Pope John Paul II shows us how. With John the 23rd, JP2 is being canonized today, on DMS, a feast he himself instituted in 2000 and died on in 2005. JP2 dedicated his priesthood to mercy—and I’ll do the same.  In 1981, an attempt was made on his life. He was shot four times and nearly died. But he forgave the shooter, obtained a pardon for him from the president, and then developed a friendship with him. JP2 did a lot of great things as pope: he was a master theologian and a popular pastor. But he will likely be remembered more than anything for that single act of mercy.  If JP2 can forgive the man who tried to kill him, and if Jesus can forgive the men who did kill him, can we show mercy to the one who sent an unkind email? The friend who betrayed a confidence? Or the child who keeps messing up? Mercy means forgiving.  And it also means having a sensitivity to the needs and hurts of others. A list of corporal and spiritual works of mercy is in the bulletin. Let’s try to put them into practice, at least one this week.  Pray God that we, like JP2, will be remembered not for our talents, riches or rigidity, but for our mercy. Because the Gospel is clear: mercy must be at our hearts if we are to be called Christians.

In French, “merci” means “thank you.”  The other night, I sat in that chapel and  considered the mercies I’ve received from Christ through his body the Church here in this parish.  I was reduced to tears. And filled with gratitude. I thought of Mrs. Alexander’s preschool classroom, and how it was her mercy that made me feel at home here at StC for the first time—as I still do. I remembered how merciful Mrs. Gleason was when I caused as many problems as I solved and broke as many things as I fixed working in the Summer Institute. I remembered the mercy I received in that confessional time and again, and how Fr. Don’s words made things better.  I thought of Fr. Charlie, and how he would stand at his “holy rail” and mercifully embrace all of us by name, kids and adults, and how he would drive his car on the playground.  I thought about the late nights I spent in this church, when I sat in Christ’s presence, sometimes in Thomas-like doubt, sometimes just plain broken down—and how, while staring at Christ, he would somehow put me together again and give me peace.  I thought about the faces of countless young people I know from having worked in the school and with religious ed and confirmation, who meant and still mean more to me than they’ll ever know. I thought of my friends: God put them in my life and that is mercy.  I thought a lot about my family, and how mercy was the heart of our house growing up, and how we would always sit in the organ loft at the 8am Mass. I also thought about my vocation, and how God has called me, for reasons only his mercy knows, to something that scares the heck out of me most of the time, but I took comfort in knowing that the same mercy that called me will see me through it.  On Thursday I told a good friend I was nervous about this weekend, for it meant I was definitively closing to the door to children, a wife, and the common dream. He said, no: you’re not closing a door; you’re walking through the door God meant for you to walk through. I know deep in my bones he’s right. And the mercies that await me in this life—I can’t wait to experience them.

One last memory: Just hours after JP2 died on this feast in 2005, Fr Charlie had the 8am Mass.  When homily time came, he set aside his prepared text, scribbled as it always was on yellow legal paper, and cried.  And all he could muster to say was, “sometimes there are no words.”

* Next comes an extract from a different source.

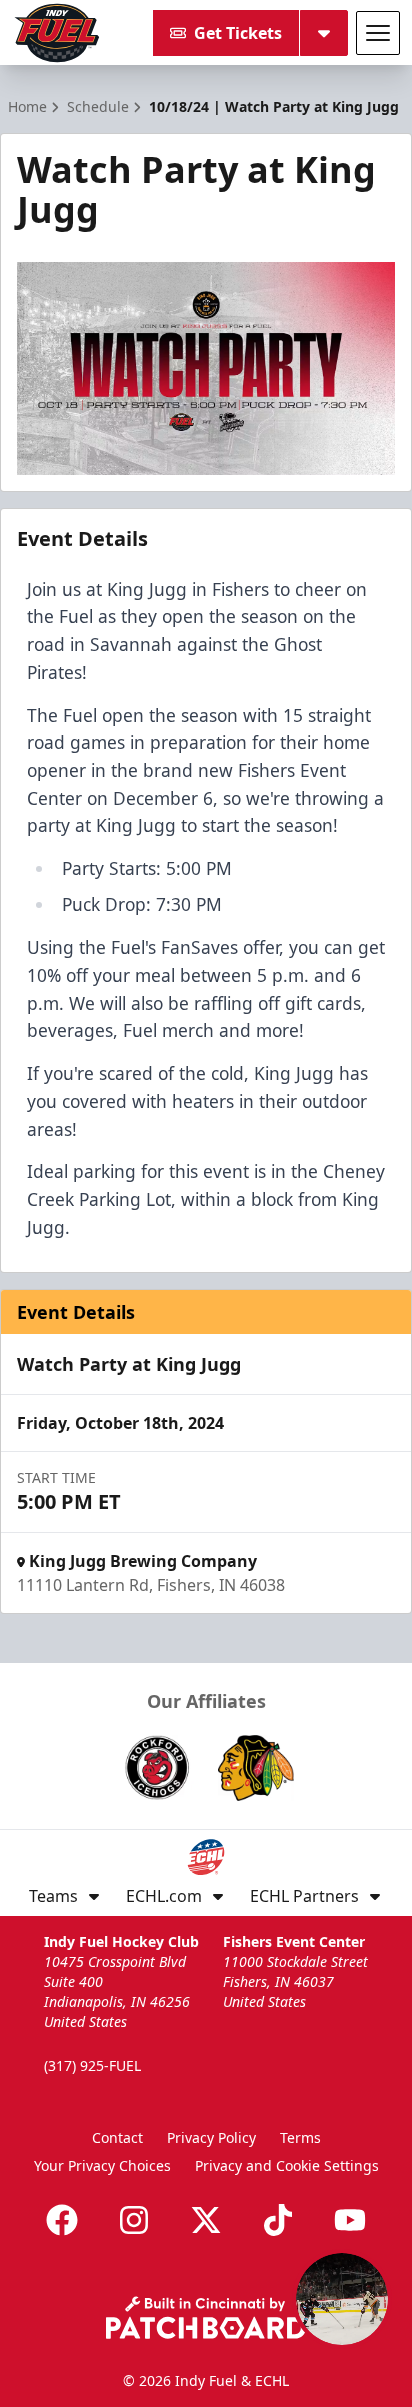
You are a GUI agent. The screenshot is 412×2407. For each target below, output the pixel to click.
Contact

Mercy is like that: often there are no words.  One day we will know that for fact, when our earthly journeys near their end. We will lie beneath the florescent lights of our hospital rooms, and the Last Rites will be poured upon us, and we will remember the storied mercies, the particular and sometimes severe and unwelcome mercies graciously given to us by God. We will lie there in gratitude for those mercies, and will lie there without words—until that moment, that blessed moment, when we are given the promise of mercy, and the Blood of the Lord draws us in and we enter into GLORY, and the light of the resurrection shines upon us as we stand “saints among the saints in the halls of heaven,” beholding the face of Mercy Himself—JESUS CHRIST our GOD—who will look into our eyes, dry every tear, embrace us tightly, and say: welcome home.